Tuesday, June 26, 2012

Digital Marketing

Digital marketing is a term that has been around for quite awhile but hasn’t been very well defined, encompassing things like banner advertising, search engine optimization (SEO) and pay per click. Yet, this is too narrow of a definition. What about email, RSS, voice broadcast, fax broadcast, blogging, podcasting, video streams, wireless text messaging, and instant messaging? You get the idea.

Think of regular media as a one-way street where you can read a newspaper or listen to a report on television, but you have very limited ability to give your thoughts on the matter. Digital media, on the other hand, is a two-way street that gives you the ability to communicate too. Digital marketing is the use of digital sources based on electronic signal like Internet, digital display advertising and other digital media such as television, radio, and mobile phones in the promotion of brands and products to consumers. Digital marketing may cover the more traditional marketing areas such as Direct Marketing by providing the same method of communicating with an audience but in a digital fashion.

What exactly is the Social Media?

Social media describes websites that allow users to share content, media, etc. Common examples are the popular social networking sites like Friendster, Facebook, MySpace, etc. Social media also includes YouTube, Photobucket, Flickr, and other sites aimed at photo and video sharing. News aggregation and online reference sources, examples of which are Digg and Wikipedia, are also counted in the social media bucket. Micro-blogging sites such as twitter can also be included as social media. The best way to define social media is to break it down. Media is an instrument on communication, like a newspaper or a radio, so social media would be a social instrument of communication.

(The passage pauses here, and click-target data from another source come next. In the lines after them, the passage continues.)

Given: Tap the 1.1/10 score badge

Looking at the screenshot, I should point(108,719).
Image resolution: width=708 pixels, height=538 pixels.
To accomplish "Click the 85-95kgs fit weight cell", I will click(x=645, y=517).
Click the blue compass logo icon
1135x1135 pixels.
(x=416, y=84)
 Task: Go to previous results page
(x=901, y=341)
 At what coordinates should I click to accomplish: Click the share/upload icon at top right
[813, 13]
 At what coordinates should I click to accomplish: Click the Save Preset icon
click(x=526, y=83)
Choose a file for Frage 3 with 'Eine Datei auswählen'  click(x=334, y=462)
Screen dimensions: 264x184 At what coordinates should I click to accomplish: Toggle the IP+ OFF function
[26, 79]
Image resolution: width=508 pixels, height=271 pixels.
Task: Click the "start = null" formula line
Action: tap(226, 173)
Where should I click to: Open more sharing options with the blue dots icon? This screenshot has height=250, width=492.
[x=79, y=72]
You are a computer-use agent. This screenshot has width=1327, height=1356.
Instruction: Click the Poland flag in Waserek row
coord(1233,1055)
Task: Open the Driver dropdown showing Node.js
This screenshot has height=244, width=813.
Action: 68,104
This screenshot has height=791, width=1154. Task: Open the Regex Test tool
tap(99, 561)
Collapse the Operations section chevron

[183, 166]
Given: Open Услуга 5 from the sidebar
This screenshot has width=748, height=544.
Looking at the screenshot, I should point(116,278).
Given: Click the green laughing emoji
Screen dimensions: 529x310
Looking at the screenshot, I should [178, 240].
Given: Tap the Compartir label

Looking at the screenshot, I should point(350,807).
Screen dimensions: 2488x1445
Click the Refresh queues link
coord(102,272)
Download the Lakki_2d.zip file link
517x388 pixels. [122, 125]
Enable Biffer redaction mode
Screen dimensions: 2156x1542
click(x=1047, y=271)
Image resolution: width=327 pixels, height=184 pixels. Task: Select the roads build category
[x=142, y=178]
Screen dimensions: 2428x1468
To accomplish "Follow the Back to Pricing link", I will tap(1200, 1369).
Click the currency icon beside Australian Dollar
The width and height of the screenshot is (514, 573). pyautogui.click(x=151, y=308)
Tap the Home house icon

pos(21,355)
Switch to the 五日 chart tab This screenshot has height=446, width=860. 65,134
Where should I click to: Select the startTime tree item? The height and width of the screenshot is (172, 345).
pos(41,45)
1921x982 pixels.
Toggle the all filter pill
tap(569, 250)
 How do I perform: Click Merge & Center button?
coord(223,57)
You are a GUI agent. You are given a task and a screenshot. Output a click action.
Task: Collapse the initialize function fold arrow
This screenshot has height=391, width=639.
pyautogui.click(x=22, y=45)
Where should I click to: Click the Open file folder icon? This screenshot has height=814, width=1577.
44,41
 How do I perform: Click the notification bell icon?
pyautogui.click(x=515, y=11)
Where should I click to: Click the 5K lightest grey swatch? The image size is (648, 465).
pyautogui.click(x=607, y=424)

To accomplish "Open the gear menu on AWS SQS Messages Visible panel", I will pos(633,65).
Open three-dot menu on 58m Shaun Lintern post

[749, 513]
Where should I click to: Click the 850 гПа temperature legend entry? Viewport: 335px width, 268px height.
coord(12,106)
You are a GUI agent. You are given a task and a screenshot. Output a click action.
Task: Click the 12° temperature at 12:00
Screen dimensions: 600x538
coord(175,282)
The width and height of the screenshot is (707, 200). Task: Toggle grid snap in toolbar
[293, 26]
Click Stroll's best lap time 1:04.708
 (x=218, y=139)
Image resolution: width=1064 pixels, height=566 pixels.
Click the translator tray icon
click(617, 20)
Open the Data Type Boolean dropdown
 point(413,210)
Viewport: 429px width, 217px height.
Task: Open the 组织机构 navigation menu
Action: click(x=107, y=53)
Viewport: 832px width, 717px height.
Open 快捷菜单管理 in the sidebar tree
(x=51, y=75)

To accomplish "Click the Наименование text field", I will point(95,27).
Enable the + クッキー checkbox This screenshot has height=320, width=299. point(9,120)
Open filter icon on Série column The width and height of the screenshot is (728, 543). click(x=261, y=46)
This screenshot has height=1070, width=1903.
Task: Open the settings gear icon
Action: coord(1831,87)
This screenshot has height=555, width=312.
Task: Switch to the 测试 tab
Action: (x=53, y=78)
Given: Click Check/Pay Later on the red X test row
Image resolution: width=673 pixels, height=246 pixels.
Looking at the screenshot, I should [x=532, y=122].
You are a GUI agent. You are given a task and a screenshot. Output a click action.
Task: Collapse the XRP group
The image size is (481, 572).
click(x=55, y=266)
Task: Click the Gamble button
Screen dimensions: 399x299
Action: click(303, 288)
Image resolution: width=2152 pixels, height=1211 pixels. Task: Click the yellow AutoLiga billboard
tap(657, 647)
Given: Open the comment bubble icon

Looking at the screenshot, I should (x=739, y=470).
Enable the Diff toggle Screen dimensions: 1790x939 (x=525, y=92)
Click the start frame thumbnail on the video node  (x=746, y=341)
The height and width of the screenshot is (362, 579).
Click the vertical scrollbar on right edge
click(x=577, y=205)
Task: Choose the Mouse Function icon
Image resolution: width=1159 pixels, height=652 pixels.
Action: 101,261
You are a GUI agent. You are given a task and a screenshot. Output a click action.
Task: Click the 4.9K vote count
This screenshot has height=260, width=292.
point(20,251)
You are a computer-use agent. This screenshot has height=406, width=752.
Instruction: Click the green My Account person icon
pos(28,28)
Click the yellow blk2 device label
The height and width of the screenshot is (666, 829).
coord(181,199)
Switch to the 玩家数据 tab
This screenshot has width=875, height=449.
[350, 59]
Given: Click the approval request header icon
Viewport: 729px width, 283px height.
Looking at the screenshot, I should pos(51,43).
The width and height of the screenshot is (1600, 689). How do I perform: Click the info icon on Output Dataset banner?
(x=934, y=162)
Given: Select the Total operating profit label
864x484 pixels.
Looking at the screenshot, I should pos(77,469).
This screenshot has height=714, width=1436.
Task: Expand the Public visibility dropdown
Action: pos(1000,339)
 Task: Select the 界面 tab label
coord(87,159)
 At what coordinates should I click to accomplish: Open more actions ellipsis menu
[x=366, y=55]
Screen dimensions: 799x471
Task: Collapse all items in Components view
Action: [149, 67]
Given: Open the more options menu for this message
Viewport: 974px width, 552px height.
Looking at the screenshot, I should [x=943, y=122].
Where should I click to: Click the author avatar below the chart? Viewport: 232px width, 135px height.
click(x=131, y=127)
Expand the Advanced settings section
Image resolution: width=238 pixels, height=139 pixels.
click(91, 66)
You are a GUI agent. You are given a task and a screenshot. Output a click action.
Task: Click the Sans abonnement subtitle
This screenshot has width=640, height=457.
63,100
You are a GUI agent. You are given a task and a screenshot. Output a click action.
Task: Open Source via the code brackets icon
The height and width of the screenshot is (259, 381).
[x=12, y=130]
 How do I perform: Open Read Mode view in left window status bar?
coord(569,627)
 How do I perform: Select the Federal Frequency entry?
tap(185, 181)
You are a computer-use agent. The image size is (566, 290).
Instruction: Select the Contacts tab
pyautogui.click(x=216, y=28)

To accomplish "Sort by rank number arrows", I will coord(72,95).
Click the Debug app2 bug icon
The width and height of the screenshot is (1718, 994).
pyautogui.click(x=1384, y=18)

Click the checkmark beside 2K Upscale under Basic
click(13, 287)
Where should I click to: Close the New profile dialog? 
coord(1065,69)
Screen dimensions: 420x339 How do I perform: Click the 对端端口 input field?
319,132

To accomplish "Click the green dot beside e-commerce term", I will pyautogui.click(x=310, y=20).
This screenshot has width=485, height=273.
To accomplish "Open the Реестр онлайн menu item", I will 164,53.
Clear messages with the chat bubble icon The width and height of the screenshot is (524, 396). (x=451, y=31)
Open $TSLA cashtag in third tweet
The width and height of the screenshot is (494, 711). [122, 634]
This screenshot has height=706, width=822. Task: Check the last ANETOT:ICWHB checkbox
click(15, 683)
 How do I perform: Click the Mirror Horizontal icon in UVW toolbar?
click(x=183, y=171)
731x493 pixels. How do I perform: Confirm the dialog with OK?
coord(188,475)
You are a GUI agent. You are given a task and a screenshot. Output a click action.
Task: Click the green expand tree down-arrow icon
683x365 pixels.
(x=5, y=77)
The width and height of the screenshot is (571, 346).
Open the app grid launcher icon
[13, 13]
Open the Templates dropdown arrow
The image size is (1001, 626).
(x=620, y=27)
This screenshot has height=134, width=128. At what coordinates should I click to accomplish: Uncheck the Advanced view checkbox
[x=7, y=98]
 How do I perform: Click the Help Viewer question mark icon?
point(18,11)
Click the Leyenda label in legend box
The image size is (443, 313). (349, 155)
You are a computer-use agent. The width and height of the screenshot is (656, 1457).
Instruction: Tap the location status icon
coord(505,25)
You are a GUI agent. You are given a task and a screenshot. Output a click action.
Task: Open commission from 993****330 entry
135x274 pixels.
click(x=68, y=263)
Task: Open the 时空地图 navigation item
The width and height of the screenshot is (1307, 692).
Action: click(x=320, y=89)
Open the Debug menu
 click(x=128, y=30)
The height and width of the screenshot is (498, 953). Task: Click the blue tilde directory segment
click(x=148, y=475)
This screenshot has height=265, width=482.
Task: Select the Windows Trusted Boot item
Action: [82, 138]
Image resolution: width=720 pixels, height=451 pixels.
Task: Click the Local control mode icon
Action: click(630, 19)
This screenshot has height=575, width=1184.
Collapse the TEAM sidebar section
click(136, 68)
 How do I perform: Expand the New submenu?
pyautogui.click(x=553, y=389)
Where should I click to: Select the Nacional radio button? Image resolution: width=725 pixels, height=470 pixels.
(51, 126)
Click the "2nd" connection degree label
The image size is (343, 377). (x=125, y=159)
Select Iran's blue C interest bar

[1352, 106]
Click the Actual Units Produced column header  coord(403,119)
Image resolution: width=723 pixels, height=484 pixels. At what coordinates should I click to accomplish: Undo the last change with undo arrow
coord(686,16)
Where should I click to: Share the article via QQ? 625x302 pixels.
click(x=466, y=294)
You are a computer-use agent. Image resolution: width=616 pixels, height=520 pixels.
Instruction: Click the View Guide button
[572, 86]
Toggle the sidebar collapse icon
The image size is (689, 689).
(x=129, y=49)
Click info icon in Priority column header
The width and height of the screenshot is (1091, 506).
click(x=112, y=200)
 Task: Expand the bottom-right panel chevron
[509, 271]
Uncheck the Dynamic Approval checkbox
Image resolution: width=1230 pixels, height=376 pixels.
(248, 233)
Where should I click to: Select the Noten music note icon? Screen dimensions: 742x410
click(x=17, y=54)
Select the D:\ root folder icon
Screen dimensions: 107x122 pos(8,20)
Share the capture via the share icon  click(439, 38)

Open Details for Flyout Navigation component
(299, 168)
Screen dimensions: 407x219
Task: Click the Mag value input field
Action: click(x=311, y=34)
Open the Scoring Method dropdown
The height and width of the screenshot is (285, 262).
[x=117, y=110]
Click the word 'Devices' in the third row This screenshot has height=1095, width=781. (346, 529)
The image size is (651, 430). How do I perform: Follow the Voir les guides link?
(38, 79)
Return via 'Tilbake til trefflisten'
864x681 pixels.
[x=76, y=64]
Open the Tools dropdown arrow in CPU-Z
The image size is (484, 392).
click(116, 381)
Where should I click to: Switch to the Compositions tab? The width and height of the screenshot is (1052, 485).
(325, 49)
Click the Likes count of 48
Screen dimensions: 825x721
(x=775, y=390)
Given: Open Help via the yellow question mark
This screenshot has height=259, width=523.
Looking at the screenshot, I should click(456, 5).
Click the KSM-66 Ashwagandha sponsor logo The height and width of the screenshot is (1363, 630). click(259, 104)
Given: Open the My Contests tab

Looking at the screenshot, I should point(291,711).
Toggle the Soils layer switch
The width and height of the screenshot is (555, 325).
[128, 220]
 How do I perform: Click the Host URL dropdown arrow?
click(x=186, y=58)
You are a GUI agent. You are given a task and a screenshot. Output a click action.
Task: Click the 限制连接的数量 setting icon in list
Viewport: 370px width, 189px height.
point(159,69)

In Web 2.0 terms, this would be a website that doesn't just give you information, but interacts with you while giving you that information. This interaction can be as simple as asking for your comments or letting you vote on an article, or it can be as complex as Flixster recommending movies to you based on the ratings of other people with similar interests.

History of the Internet

The history of the Internet began with the development of computers in the 1950s. This began with point-to-point communication between mainframe computers and terminals, expanded to point-to-point connections between computers and then early research into packet switching. Packet switched networks such as ARPANET, Mark I at NPL in the UK, CYCLADES, Merit Network, Tymnet, and Telenet, were developed in the late 1960s and early 1970s using a variety of protocols. The ARPANET in particular led to the development of protocols for inter-networking, where multiple separate networks could be joined together into a network of networks.